After the Paris attacks, the French Muslim Council calls on the 2,500 mosques in France to denounce terrorism “unambiguously”


The largest body representing Muslim organizations in France called on the leaders of the country’s 2,500 mosques to condemn “all forms of terrorism” during their sermons on Friday and to lead a prayer on behalf of those killed in the violent terrorist attacks in the country. last week. The Great Mosque of Paris had called for a rally to denounce terrorism, but the protest was called off because the country remained in a state of emergency on Friday, Al-Jazeera English reported.

“The French Muslims want to proclaim their unwavering attachment to the republican pact and to the values ​​that formed France,” a spokesperson for the French Muslim Council told French newspaper Le Figaro. “We Muslims in France can only insist on the need for national unity to oppose this misfortune which afflicts us and which attacks indiscriminately.”

The calls came after coordinated terrorist attacks in Paris last Friday left at least 129 dead and hundreds injured. Supporters of the Islamic State group targeted France’s national stadium, a concert hall, bars and restaurants, armed with AK-47s and grenades and wearing suicide vests. Dalil Boubakeur, a leader of the country’s Grand Mosque, said Friday night’s attackers should not be called Muslims but rather “barbarians.”

Muslim religious and political leaders around the world have widely condemned the attacks. Many Muslims fear a backlash in the wake of the violence, as Muslim civil rights leaders say their communities have already experienced spikes in hate crimes. Past terrorist acts by Muslim extremists have led to an increase in anti-Muslim discrimination.

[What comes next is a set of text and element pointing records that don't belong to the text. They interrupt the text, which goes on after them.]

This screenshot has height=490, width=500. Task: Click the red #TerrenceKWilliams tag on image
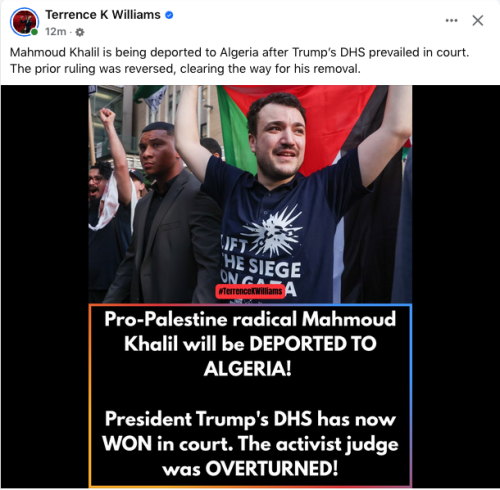[x=250, y=291]
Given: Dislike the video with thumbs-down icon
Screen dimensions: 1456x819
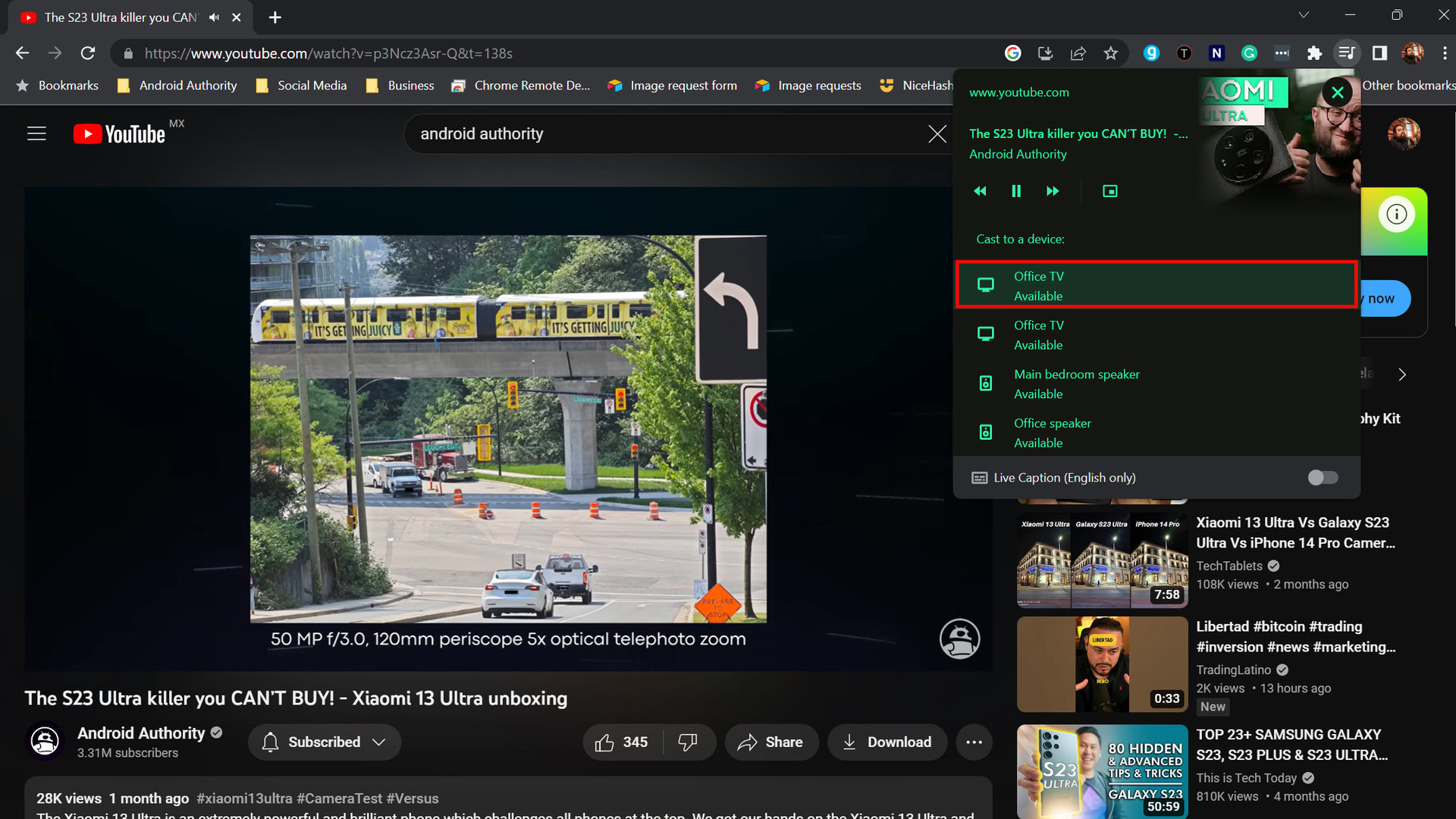Looking at the screenshot, I should pyautogui.click(x=688, y=742).
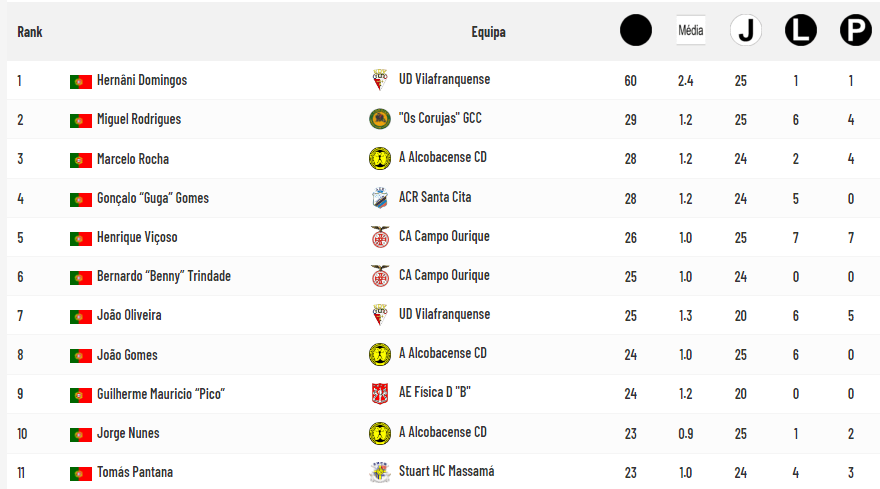This screenshot has height=489, width=880.
Task: Open player Hernâni Domingos profile
Action: 142,80
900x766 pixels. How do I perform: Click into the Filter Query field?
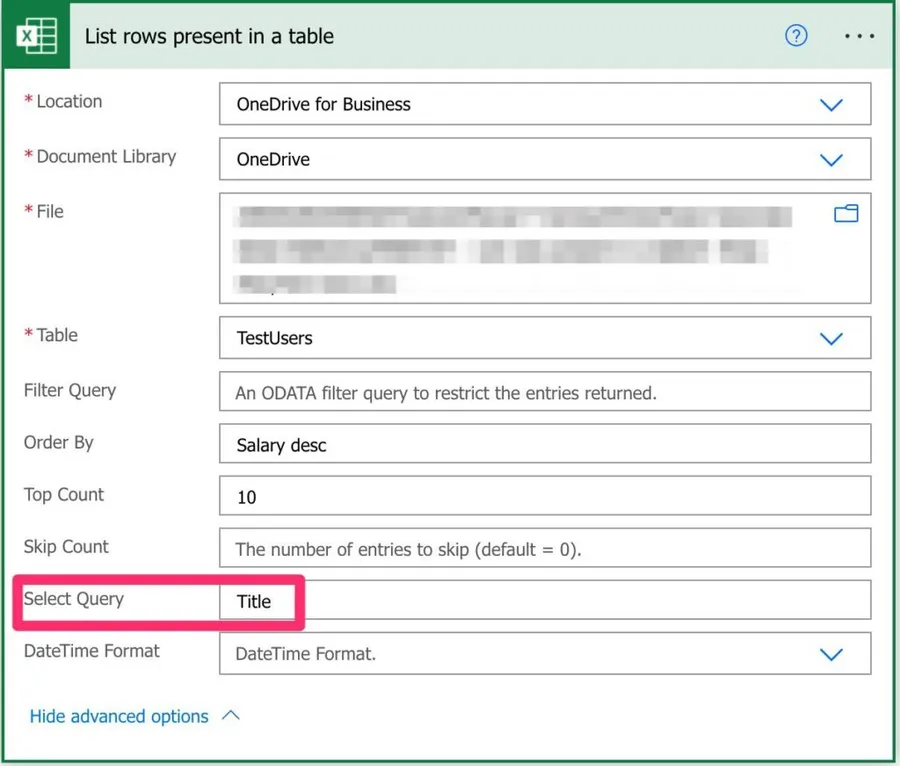tap(545, 393)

Friday’s violence opened a debate over homeland security and Syrian refugees, as many in Europe and the United States fear ISIS militants are entering their country with the flow of refugees. More than 30 US state governors have said they are unwilling to accept Syrian refugees within their borders, despite the refugees being tightly controlled. ISIS militants in Syria and Iraq have repeatedly threatened to attack the West.